ELPIDIUS of LYONS, the successor of St. Antiochus of Lyons (15th October) as Bishop of Lyons (east-central France) from 410 until his repose in 422. Though he appears in numerous lists of primates of the See of Lyons, there are no details of his episcopacy, nor an extant Life.
HEIU (HIEU), St. Heiu received monastic tonsure from St. Áedán of Lindisfarne (31st August), and went on the serve as Abbess of Tadcaster in Yorkshire, England. She reposed circa 657 of natural causes. Some sources aver that St. Heiu and St. Bega (6th September) are one in the same saint.

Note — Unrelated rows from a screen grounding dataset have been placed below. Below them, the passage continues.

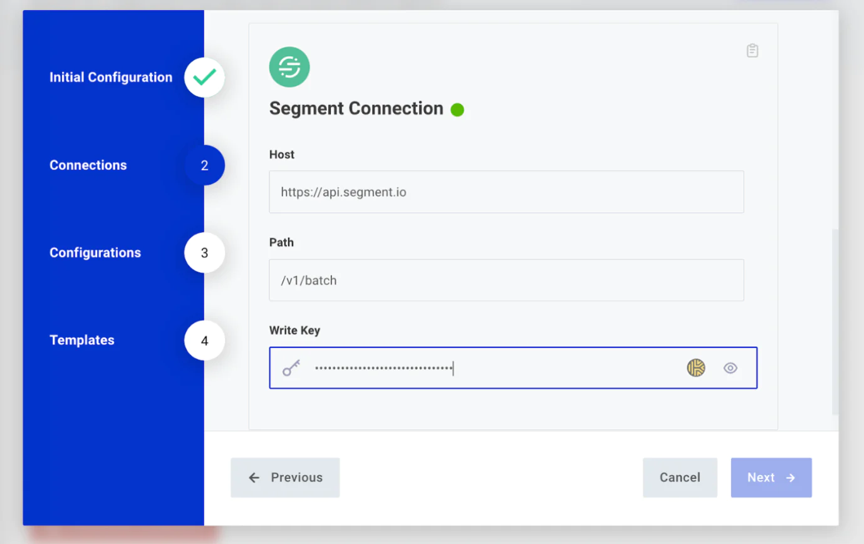Go back with the Previous button
The width and height of the screenshot is (864, 544).
tap(285, 477)
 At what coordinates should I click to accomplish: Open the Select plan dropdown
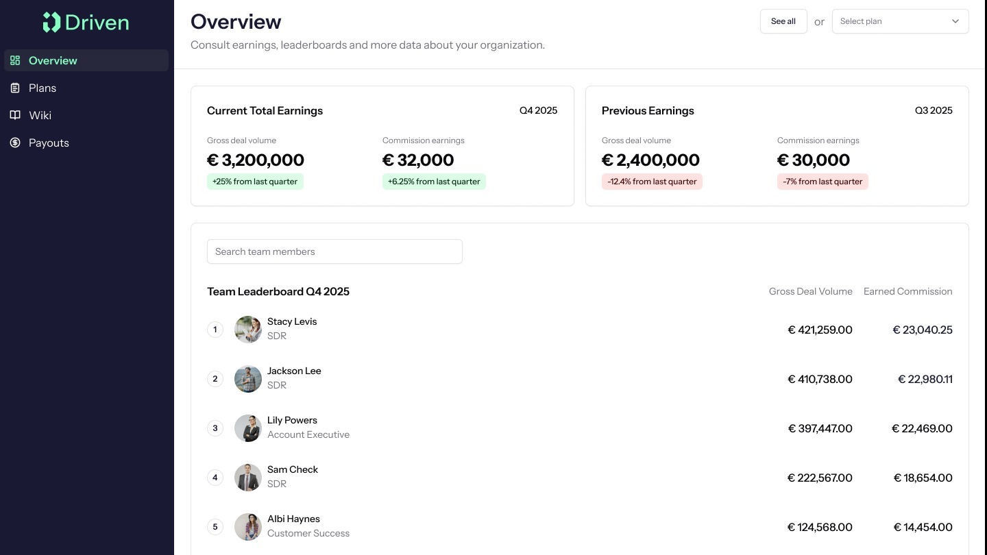(x=891, y=21)
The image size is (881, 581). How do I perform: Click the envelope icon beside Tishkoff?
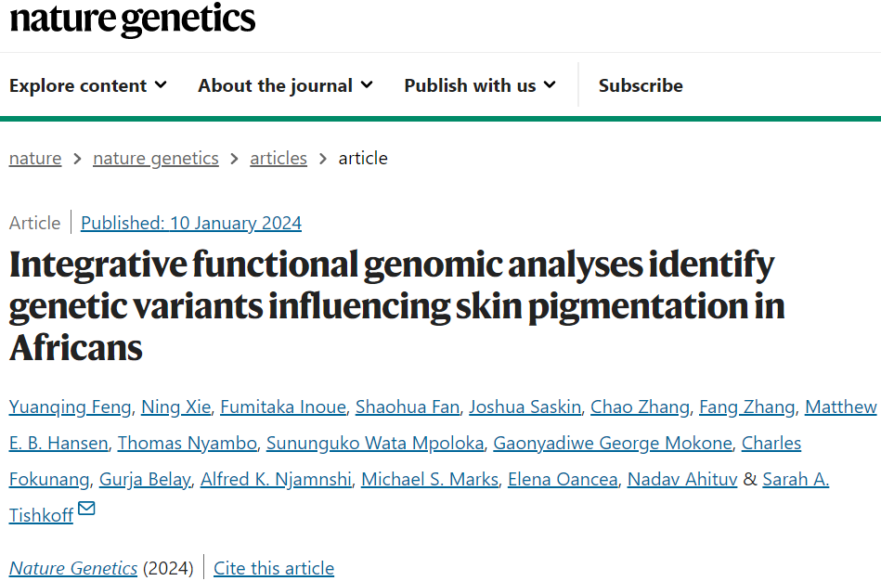coord(86,509)
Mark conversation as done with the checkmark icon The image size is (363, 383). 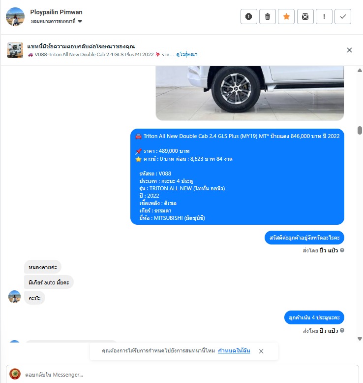[x=343, y=17]
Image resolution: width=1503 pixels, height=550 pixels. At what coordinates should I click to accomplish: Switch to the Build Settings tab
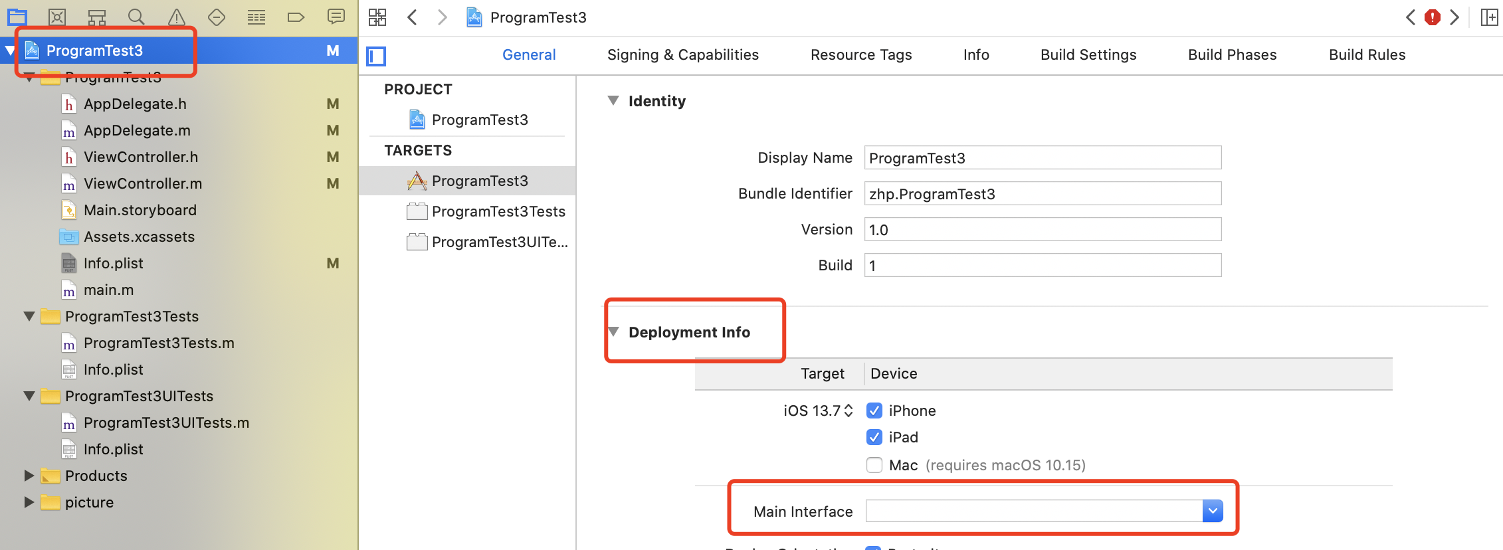pos(1088,55)
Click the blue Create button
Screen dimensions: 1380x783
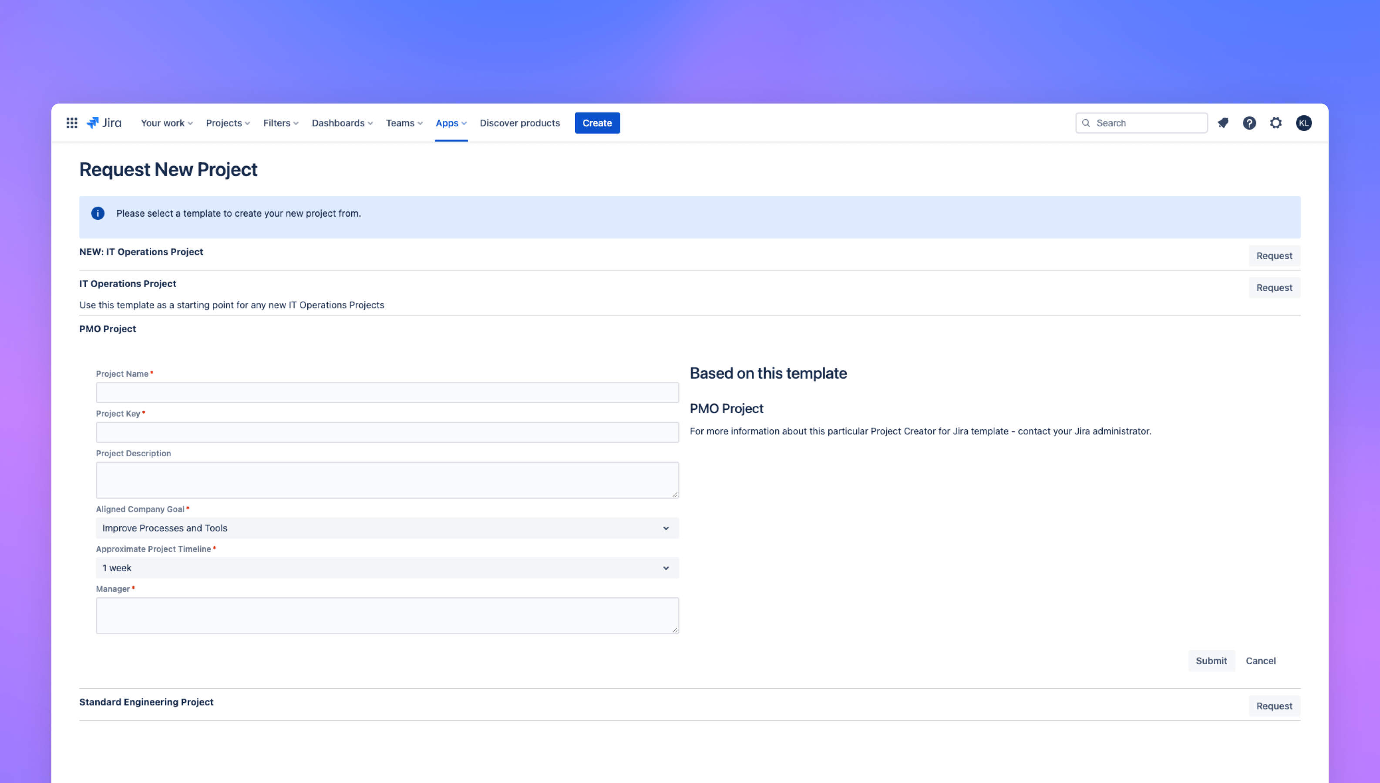click(x=597, y=123)
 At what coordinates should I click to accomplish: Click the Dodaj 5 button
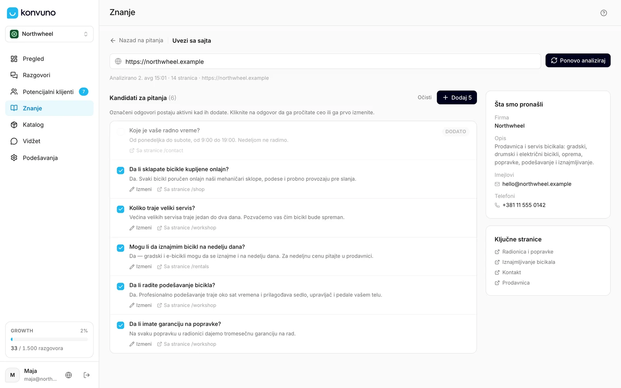coord(457,97)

JUSTUS (JUST) of LYONS, (Also 14th October), a deacon in Vienne (south-eastern France) who was consecrated 13th Bishop of Lyons (east-central France) in 350. St. Justus was one of the participants at the Council of Aquileia of 381 which dealt with Arianism. Shortly there after, St. Justus resigned his See and, with his deacon, went to Egypt where he lived as a hermit until his repose in 390. Shortly after his repose, his body was brought back to Lyons where he was buried at what came to be the Basilica of St. Just (basilique de Saint-Just).
LOLANUS, (Fifth Century), a variety of legends regarding the life of St. Lolanus have completely obscured the historical record. While some sources profess that he was a nephew of St. Servan of Culross (1st July), others claim that he was a native of Cana in Galilee who lived in Rome for seven years before travelling to Scotland where he spent the rest of his life. Still other sources maintain that he was a bishop in Scotland.

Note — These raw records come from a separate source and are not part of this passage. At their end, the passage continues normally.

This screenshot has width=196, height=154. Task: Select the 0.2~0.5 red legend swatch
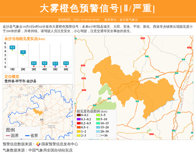click(78, 123)
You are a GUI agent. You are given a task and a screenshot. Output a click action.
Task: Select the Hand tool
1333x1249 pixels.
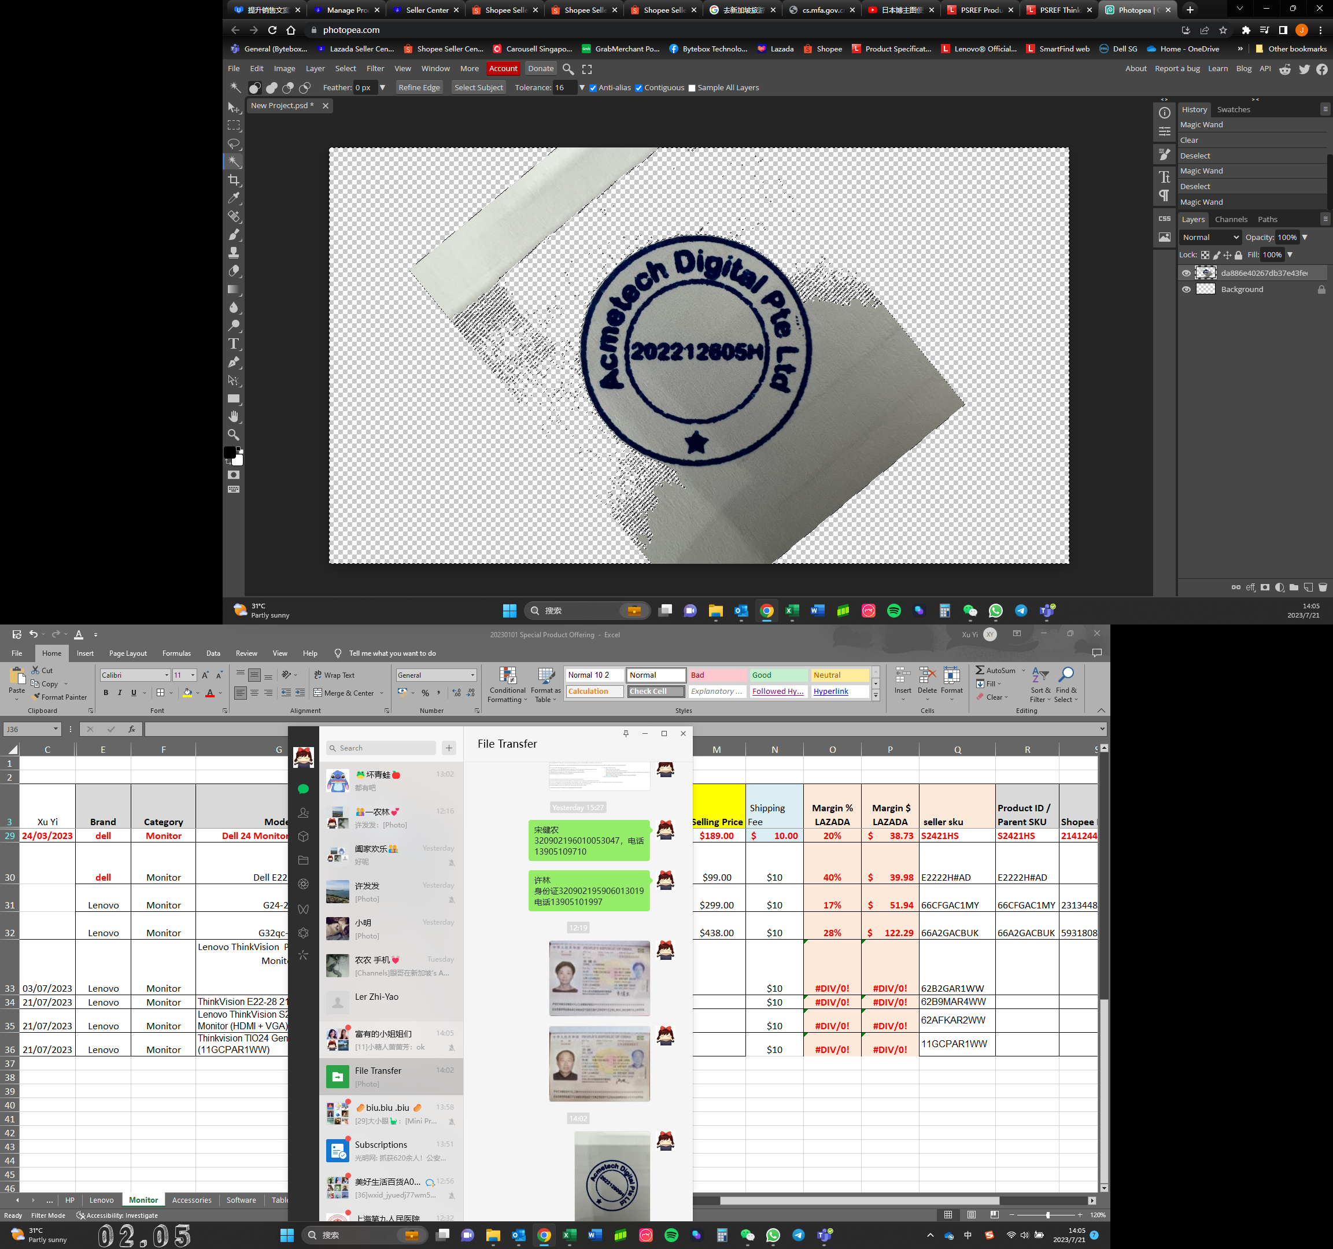point(233,417)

MAXIMA, a Roman slave and friend of St. Ansanus of Siena (1st December) who was martyred during the Diocletianic Persecution (303–313).
NONNOSUS, very little is known of the life of St. Nonnosus, who does not seem to be listed in any of the ancient martyrologies, however, he is mentioned by St. Gregory the Dialogist (3rd September) in some of his writings on Italian saints. From this we learn that St. Nonnosus was a contemporary of St. Benedict of Nursia (11th July), and a prior at the Monastery of St. Sylvester (Monastero San Silvestre) on Monte Soratte north of Rome, then later a monk at Suppentonia, near Civita Castellana (east-central Italy). St. Nonnosus reposed circa 575.
VALENTINUS (VALENTINE) of STRASBOURG, (Fourth Century), the fourth Bishop of Strasbourg (north-eastern France), of whom nothing further seems to be known.
Prior to the Schism the Patriarchate of Rome was Orthodox, and fully in communion with the Orthodox Church. As Saint John of Shanghai and San Francisco +1966 said “The West was Orthodox for a thousand years, and her venerable Liturgy is far older than any of her heresies”.
In many cases there are several spelling versions of the names of saints from the British Isles. I use the Oxford Dictionary of National Biography version as the primary version with the more prevalent version in parenthesis e.g. Ceadda (Chad) of Lichfield.